On her daily commute to the scientific station, biologist Miriam San José crouches near a shallow pond covered by dense plants and collects a compact green sound recorder.
The device was left there through the night to record the distinctive calls of the Scinax quinquefasciatus, known by local scientists as an invasive threat with consequences that experts are just beginning to understand.
Despite teeming with remarkable wildlife – such as centuries-old giant tortoises, swimming iguanas, and the famous finches that sparked Charles Darwin's theory of evolution – the Galápagos archipelago near the coast of South America had historically been devoid of frogs and toads.
In the late 1990s, this changed. Some small tree frogs made their way from mainland Ecuador to the archipelago, probably as stowaways on transport vessels.
DNA studies suggest that, over the years, there have been multiple accidental arrivals to the islands, and the amphibians now have a strong foothold on several locations: Isabela and Santa Cruz.
The numbers is growing so rapidly that scientists have been struggling to keep track, calculating numbers in the millions on every island, across developed and farming areas, but also in the protected Galápagos national park.
When the biologist tagged amphibians and attempted to recapture them in the subsequent week and a half, she could locate only a single tagged frog from time to time, indicating their numbers were massive.
They estimated six thousand frogs in a single pond. "Our estimates are still very low," says the researcher. "I am pretty sure there are even more."
The frogs' abundance is clear from the sound disruption they cause. "The number of frogs and the sound – it's truly incredible," comments San José.
For the scientists, their nightly mating calls are helpful in estimating their presence in remote areas, using audio devices like the one outside San José's office.
But local farmers say the calls are so loud they keep them up at night.
"During the wet season, I constantly hear their croaks and they're extremely loud," says a local coffee farmer from the island.
"Initially it was a surprise, observing the first frogs in the region," says the farmer, who started observing their abundance about several years ago when one leaped on her hand as she was walking out of her front door.
The sound isn't the primary problem, though. While the species has been in the islands for almost three decades, scientists still know very little about its impact on the islands' precariously balanced land and water ecosystems.
On archipelagos, it is very common for invasive organisms to prosper, as they have none of their natural predators. The islands has over sixteen hundred invasive types, many of which are significantly disrupting the survival of its native ones.
A recent study indicates the non-native frogs are voracious insect consumers, and might be disproportionately eating rare bugs found exclusively on the archipelago, or reducing the nutrition of the islands' uncommon avian species, disrupting the food chain.
The Galápagos amphibians have exhibited some unusual traits, including living in slightly salty water, which is uncommon for amphibians.
Their development process is also extremely variable, with some tadpoles turning into frogs very rapidly and others taking a long time: San José witnessed one which remained as a tadpole in her lab for six months.
"We really don't know this part," she says, worried the tadpoles could be affecting the region's freshwater, a very limited commodity in Galápagos.
Techniques to control the amphibians in the beginning of the century were mostly unsuccessful. Conservation officers tried collecting large numbers by manual methods and gradually increasing the salinity of lagoons in without success.
Research indicates spraying caffeine – which is highly poisonous to amphibians – or using electrocution could help, but these methods aren't always safe for other rare Galápagos species.

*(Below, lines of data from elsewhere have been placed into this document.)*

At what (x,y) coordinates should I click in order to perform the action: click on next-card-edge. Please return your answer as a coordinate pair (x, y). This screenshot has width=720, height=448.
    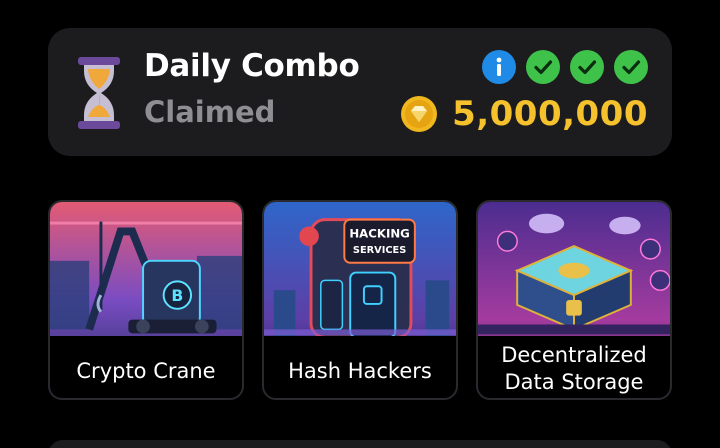
    Looking at the image, I should click on (360, 444).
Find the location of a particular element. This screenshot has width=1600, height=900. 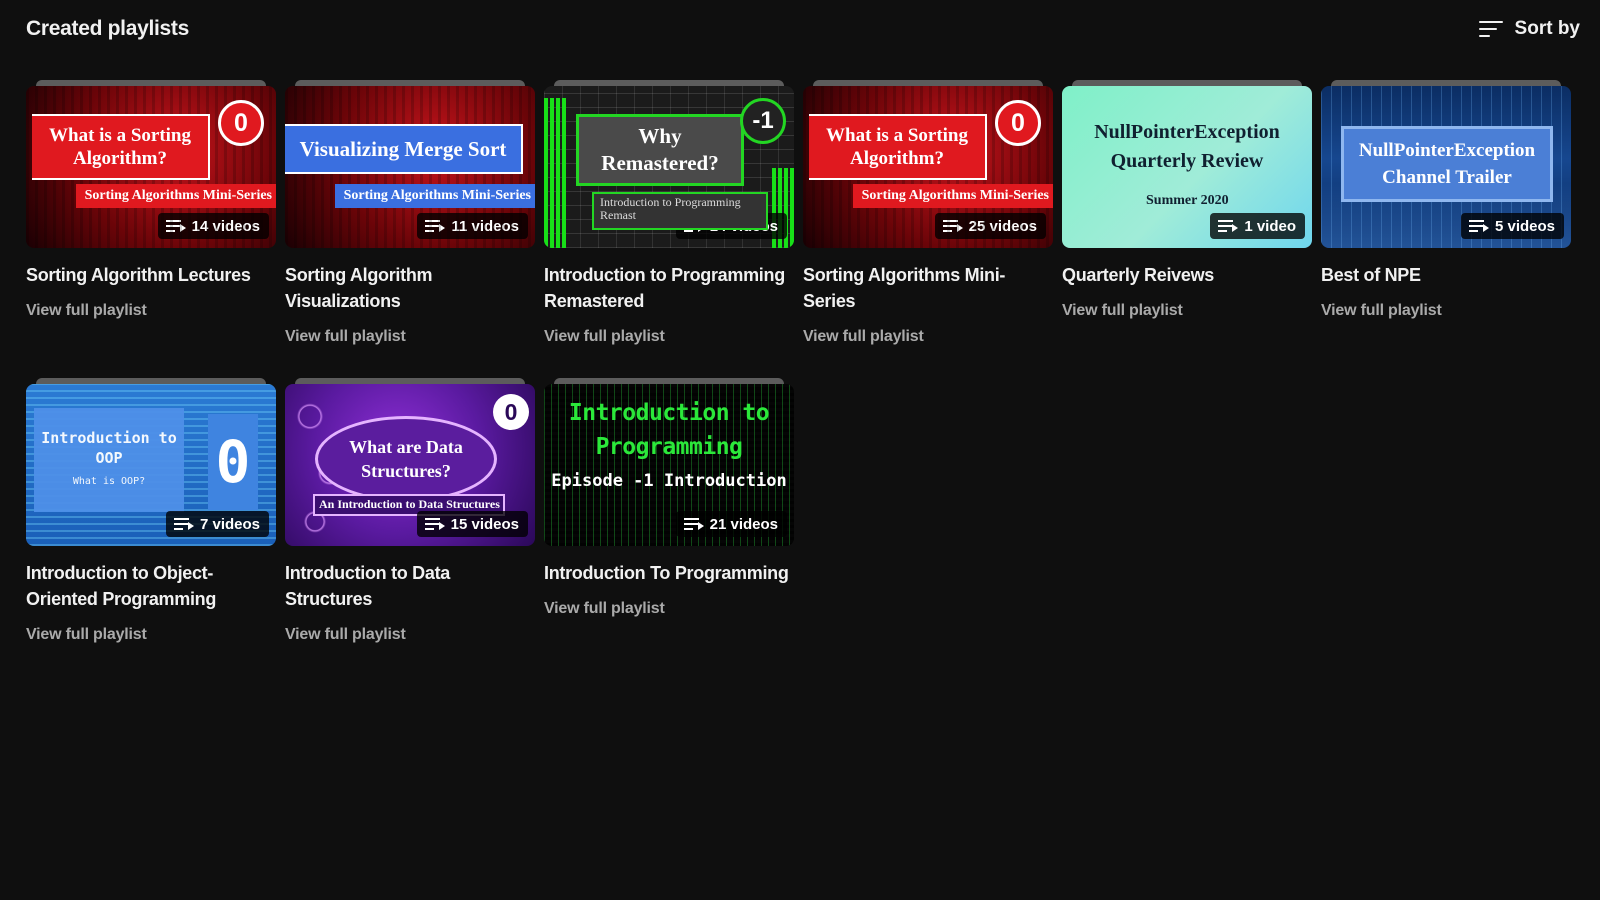

sort-icon is located at coordinates (1492, 29).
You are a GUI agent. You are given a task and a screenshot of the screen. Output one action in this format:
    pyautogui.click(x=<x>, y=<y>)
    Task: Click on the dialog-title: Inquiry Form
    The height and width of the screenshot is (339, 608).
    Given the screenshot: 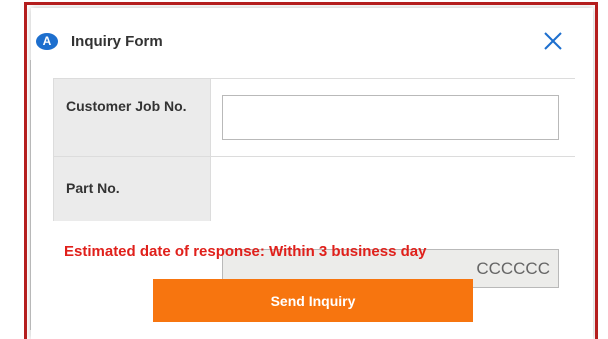 What is the action you would take?
    pyautogui.click(x=117, y=41)
    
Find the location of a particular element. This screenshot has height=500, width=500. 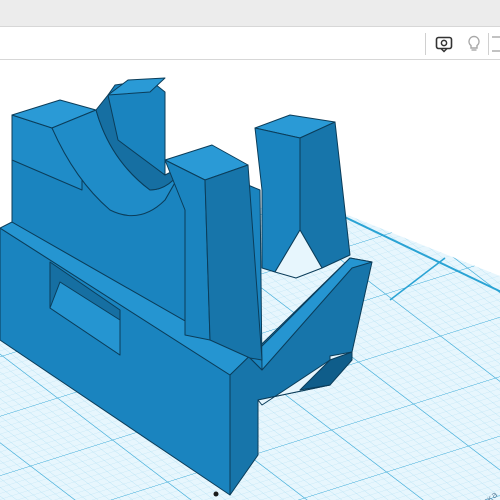

origin-marker is located at coordinates (216, 494).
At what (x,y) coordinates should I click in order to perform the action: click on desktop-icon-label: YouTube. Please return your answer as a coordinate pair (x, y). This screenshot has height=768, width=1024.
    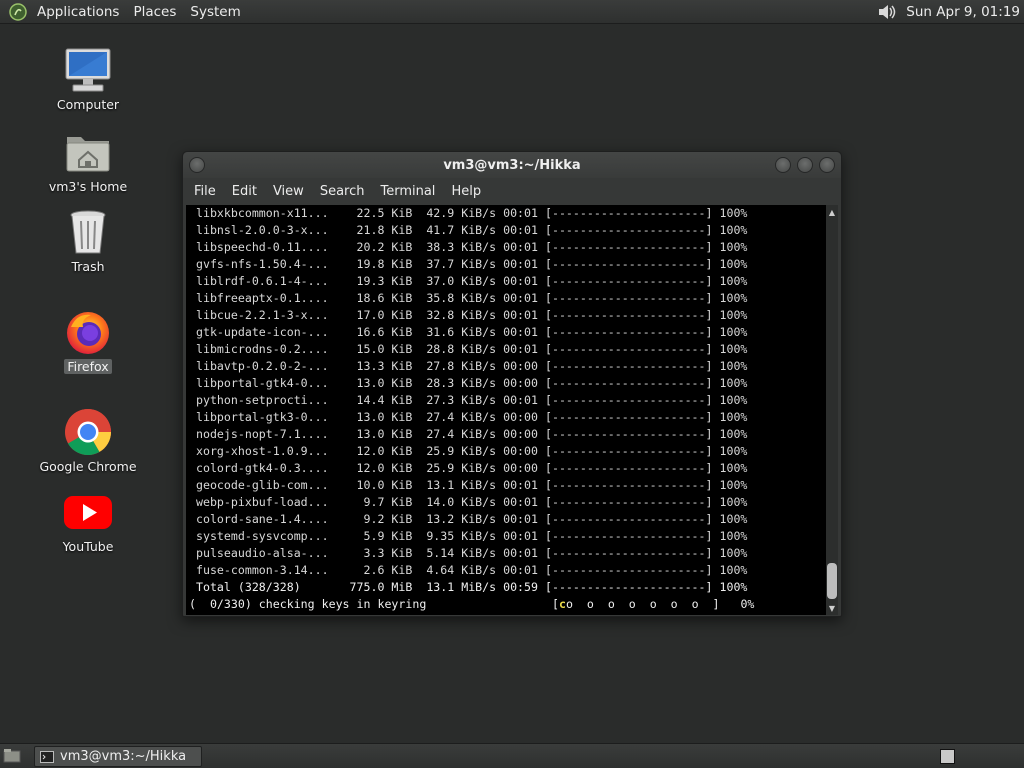
    Looking at the image, I should click on (88, 546).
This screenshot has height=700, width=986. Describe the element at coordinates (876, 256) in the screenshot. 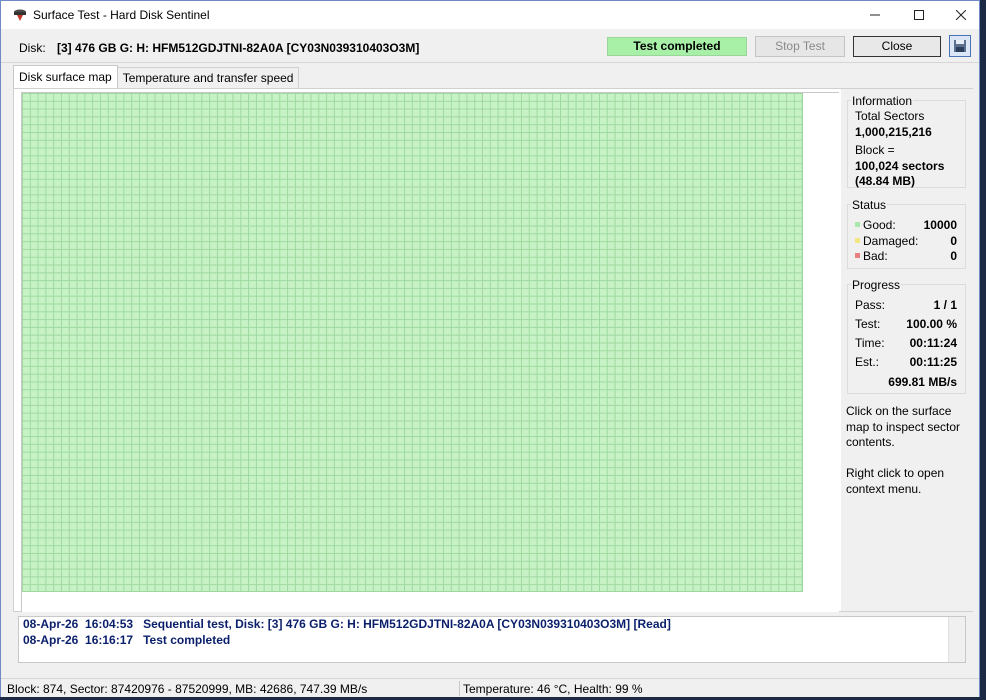

I see `bad-label: Bad:` at that location.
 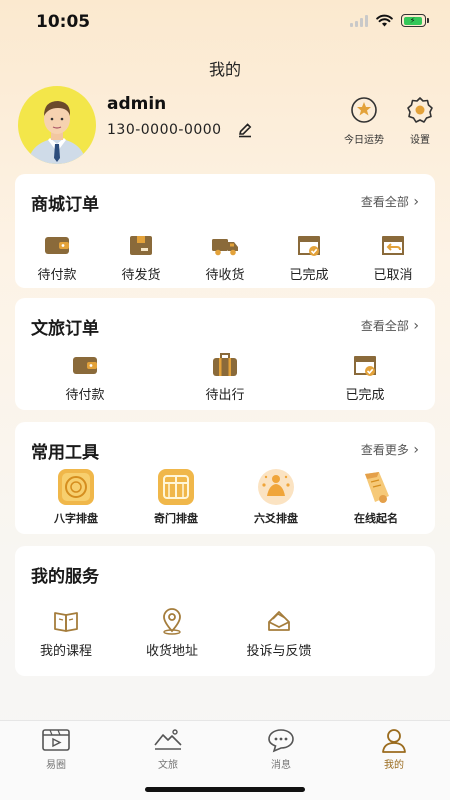 I want to click on status-bar: 10:05 ⚡, so click(x=225, y=22).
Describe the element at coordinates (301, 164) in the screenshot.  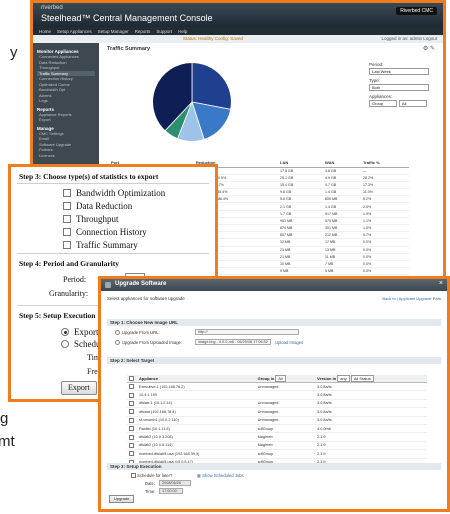
I see `column-header: LAN` at that location.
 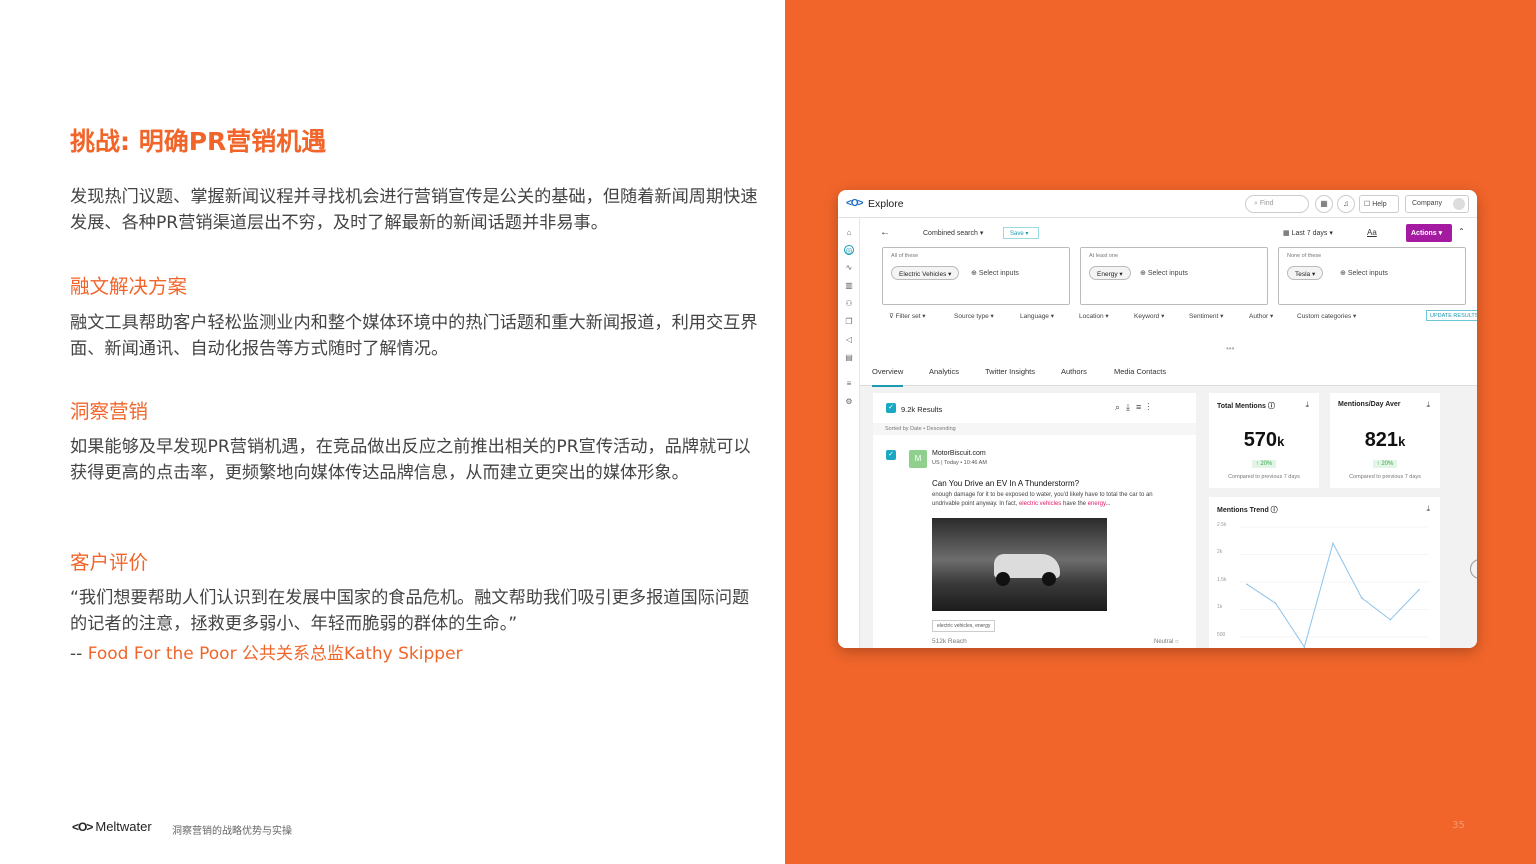 What do you see at coordinates (944, 372) in the screenshot?
I see `tab-analytics: Analytics` at bounding box center [944, 372].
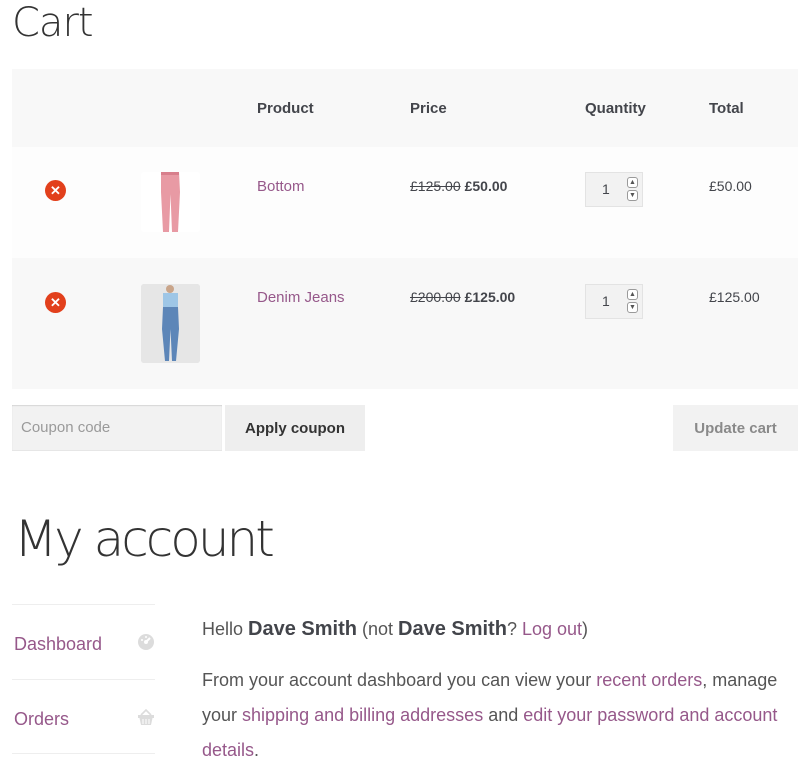 The width and height of the screenshot is (810, 763). What do you see at coordinates (170, 202) in the screenshot?
I see `product-thumbnail-bottom` at bounding box center [170, 202].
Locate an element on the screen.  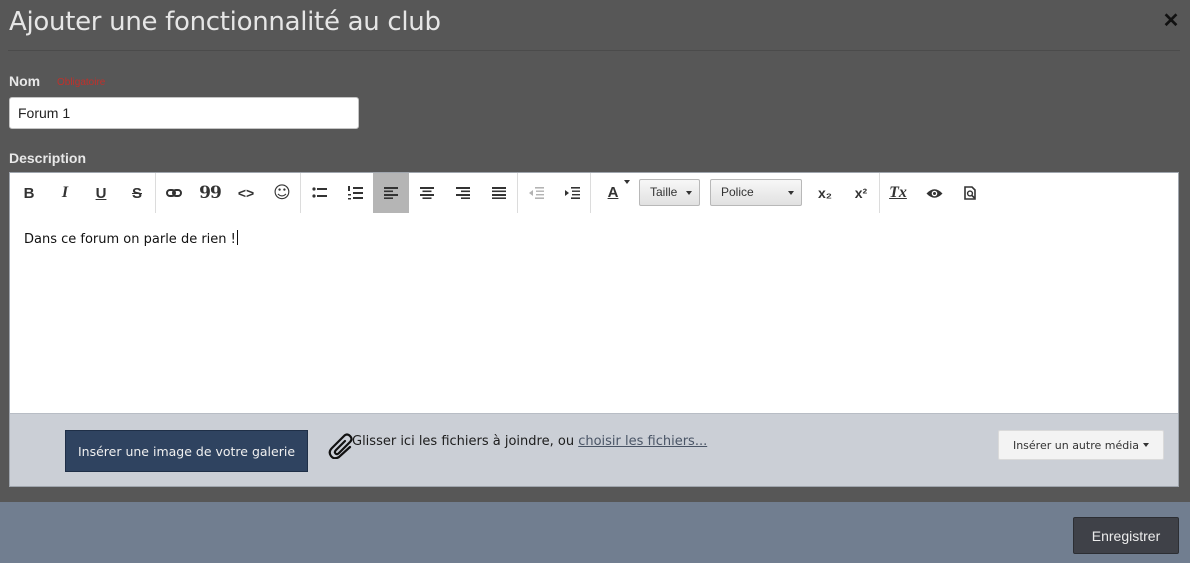
font-size-select: Taille is located at coordinates (670, 192).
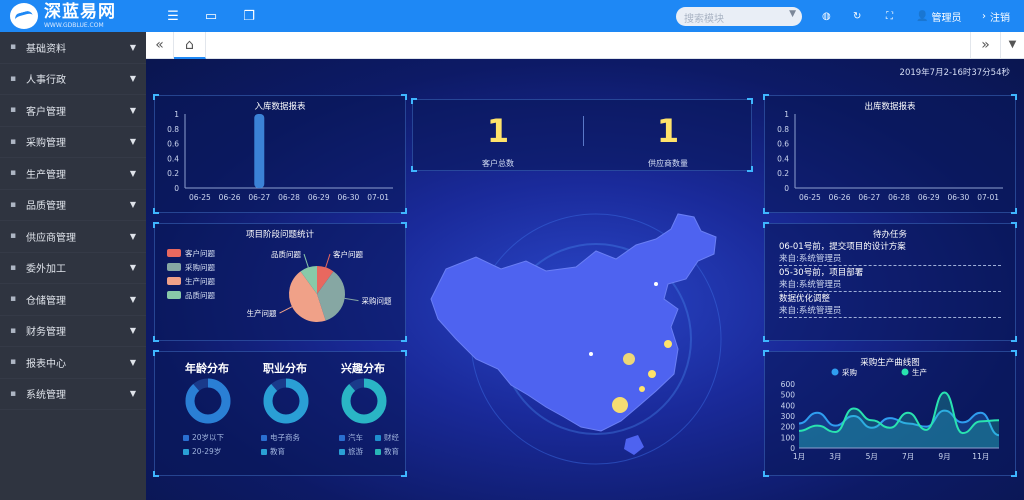  I want to click on doc-icon: ▪, so click(14, 174).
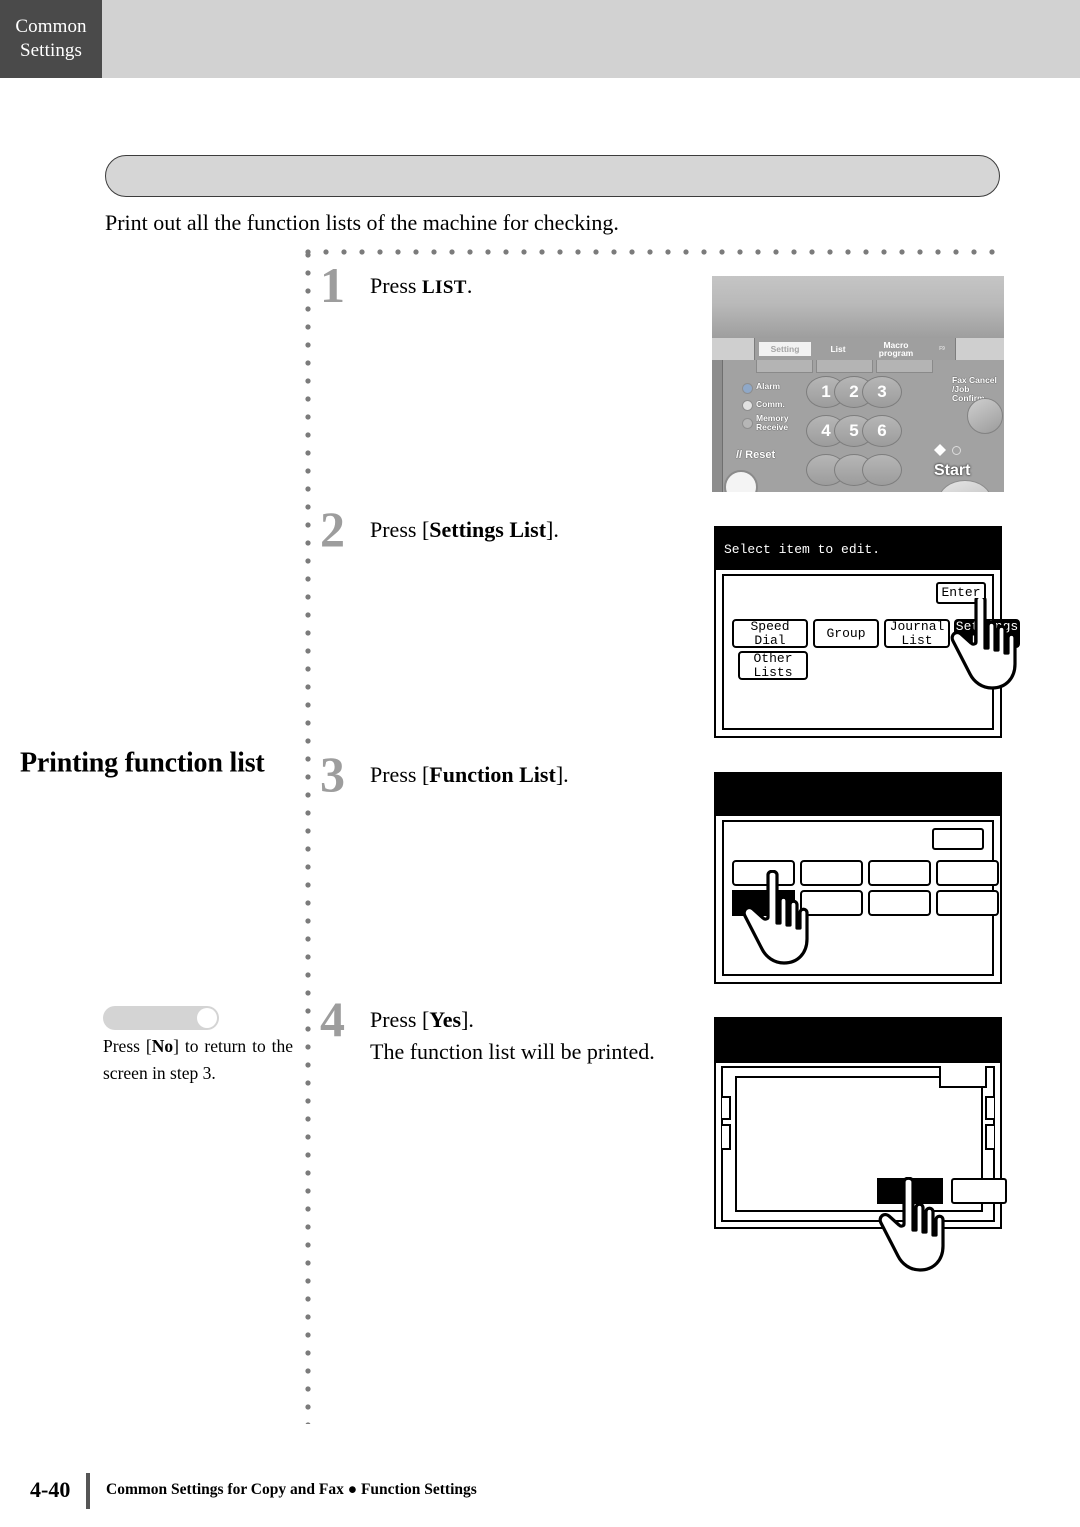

Without answers to more of the basic questions about their lifestyle and effect, culling the frogs might not even be the correct way to proceed, says San José.
While she hopes the increasing use of environmental DNA techniques and DNA examination will assist her group make sense of the invader, financial support for the project has been difficult to come by.
"Everybody wants to give support for preserving frogs," says San José. "But it's harder to find funding for an introduced frog that you might want to manage."